| What you are asked to do |
Please convert the records from the line containing "The image size is (1099, 900)." through the end of the records into a JSON list of strings, one string per line, leaving out any blank lines.

| Exercise input |
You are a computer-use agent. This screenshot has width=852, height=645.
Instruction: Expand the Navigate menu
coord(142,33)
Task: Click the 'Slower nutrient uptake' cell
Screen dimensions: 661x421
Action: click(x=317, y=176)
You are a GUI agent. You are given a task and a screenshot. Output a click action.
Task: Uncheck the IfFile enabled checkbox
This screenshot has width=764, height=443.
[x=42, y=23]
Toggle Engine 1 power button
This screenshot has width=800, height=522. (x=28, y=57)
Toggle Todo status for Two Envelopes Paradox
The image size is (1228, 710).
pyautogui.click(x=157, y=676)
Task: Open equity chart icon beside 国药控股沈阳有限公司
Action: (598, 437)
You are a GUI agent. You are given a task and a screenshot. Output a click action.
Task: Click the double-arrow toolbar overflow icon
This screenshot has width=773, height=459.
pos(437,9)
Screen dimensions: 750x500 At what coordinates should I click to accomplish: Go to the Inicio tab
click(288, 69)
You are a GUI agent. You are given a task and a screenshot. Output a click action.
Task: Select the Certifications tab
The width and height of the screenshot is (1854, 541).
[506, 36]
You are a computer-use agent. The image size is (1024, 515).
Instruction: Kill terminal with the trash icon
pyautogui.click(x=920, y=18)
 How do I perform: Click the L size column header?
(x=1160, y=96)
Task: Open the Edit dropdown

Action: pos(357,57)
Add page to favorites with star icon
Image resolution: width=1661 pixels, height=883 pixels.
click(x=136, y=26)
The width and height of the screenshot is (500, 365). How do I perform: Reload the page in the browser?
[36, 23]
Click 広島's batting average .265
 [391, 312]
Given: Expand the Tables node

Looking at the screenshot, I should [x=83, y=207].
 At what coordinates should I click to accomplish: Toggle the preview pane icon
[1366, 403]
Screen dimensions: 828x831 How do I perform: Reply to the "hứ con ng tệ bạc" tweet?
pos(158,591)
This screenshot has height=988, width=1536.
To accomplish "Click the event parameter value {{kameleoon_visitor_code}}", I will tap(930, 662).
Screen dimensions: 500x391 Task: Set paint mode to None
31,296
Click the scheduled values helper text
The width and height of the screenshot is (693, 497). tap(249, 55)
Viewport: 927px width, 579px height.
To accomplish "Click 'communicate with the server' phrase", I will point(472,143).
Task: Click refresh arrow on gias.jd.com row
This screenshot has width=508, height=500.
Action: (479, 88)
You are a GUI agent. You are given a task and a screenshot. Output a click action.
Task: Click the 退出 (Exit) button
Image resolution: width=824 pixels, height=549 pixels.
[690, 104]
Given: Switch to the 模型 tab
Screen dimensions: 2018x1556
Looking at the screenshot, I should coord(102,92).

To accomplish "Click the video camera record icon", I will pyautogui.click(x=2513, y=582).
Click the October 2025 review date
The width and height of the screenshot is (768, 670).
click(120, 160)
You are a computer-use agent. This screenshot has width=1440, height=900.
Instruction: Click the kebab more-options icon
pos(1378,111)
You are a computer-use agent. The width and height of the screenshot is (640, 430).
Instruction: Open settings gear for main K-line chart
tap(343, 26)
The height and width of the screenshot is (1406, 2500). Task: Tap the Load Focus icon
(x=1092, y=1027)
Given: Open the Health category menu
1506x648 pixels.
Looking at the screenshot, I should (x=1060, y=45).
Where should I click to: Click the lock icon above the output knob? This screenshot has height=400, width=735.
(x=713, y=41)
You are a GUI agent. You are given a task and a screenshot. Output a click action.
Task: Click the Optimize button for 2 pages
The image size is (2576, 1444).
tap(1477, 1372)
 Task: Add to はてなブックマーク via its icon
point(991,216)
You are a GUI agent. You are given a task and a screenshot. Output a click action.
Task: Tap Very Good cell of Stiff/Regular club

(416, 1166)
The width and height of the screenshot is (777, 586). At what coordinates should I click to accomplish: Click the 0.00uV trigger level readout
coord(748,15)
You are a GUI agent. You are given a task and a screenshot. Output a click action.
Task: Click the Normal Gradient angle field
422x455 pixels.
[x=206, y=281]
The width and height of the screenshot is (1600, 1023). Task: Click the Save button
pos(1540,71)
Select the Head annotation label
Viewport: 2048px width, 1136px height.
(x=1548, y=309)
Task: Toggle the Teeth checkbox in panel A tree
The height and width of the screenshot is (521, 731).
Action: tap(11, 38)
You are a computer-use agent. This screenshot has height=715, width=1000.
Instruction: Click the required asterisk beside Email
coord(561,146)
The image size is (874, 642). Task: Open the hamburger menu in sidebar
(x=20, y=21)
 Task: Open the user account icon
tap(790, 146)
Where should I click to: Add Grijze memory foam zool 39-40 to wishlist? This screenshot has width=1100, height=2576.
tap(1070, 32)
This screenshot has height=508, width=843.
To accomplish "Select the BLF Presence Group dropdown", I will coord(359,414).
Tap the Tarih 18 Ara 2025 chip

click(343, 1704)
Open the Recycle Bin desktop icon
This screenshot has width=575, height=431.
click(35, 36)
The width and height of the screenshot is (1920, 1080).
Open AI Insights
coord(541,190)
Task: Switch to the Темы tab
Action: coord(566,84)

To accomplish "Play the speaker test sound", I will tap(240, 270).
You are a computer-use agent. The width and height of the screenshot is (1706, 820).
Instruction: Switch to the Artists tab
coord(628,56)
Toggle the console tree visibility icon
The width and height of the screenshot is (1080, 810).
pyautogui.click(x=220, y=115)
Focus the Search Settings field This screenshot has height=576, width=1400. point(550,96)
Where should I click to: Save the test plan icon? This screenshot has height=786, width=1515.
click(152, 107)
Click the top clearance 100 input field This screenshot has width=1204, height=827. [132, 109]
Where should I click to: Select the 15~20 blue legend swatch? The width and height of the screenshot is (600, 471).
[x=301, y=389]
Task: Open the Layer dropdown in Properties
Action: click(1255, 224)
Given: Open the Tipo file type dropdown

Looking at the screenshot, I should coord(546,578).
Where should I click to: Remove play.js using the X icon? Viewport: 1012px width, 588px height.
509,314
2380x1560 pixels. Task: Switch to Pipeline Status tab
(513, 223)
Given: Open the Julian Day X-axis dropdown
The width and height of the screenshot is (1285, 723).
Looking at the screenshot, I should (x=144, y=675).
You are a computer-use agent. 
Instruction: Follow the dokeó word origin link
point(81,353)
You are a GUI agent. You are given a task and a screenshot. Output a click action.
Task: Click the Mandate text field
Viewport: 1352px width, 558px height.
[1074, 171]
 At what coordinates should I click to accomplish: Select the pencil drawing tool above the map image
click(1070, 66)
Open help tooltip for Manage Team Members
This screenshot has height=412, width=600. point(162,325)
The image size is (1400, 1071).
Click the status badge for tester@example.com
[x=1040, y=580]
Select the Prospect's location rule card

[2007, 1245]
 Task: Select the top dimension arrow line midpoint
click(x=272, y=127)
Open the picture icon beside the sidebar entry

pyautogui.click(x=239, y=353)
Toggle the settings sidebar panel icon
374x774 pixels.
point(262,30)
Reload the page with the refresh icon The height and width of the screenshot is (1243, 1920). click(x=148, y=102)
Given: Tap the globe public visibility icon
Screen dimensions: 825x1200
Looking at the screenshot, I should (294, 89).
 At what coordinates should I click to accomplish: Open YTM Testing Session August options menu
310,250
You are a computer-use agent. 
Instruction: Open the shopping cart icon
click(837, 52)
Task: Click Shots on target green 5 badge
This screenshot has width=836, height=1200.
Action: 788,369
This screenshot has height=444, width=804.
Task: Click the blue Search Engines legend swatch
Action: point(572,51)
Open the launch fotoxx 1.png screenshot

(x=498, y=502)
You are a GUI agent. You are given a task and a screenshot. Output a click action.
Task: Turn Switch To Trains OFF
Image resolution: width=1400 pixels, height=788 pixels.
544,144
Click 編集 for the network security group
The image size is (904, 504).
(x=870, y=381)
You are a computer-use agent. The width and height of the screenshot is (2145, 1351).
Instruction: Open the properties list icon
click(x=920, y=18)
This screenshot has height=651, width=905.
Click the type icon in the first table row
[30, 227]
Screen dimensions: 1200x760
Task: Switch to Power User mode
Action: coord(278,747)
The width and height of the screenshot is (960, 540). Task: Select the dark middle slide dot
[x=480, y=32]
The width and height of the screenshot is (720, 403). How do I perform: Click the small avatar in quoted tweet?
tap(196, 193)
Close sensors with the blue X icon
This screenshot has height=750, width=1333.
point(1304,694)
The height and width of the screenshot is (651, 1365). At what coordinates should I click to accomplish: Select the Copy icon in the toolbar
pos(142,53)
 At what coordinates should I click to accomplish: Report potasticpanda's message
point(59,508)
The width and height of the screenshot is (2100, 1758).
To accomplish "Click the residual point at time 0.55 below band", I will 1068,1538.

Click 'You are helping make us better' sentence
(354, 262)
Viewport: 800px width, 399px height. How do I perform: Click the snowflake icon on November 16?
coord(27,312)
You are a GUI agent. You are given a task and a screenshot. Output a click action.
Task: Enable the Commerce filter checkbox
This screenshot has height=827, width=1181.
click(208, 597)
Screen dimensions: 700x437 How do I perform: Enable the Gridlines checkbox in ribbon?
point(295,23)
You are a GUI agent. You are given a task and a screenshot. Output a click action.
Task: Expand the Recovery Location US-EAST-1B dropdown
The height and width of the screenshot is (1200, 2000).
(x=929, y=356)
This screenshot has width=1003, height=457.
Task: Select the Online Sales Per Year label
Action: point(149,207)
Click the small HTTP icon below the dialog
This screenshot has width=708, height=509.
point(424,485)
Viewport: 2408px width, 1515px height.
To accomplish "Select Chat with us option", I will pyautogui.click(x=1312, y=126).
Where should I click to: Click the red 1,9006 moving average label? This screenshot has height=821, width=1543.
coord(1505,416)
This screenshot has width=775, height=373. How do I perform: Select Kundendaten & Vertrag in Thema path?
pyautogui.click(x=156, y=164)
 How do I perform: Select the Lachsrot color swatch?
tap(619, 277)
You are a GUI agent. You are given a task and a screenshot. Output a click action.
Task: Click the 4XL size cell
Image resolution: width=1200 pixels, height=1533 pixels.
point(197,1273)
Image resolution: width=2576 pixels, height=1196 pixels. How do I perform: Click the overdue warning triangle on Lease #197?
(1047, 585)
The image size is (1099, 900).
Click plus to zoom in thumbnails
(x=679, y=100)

| Exercise solution |
[
  "The image size is (1099, 900).",
  "Click plus to zoom in thumbnails",
  "(x=679, y=100)"
]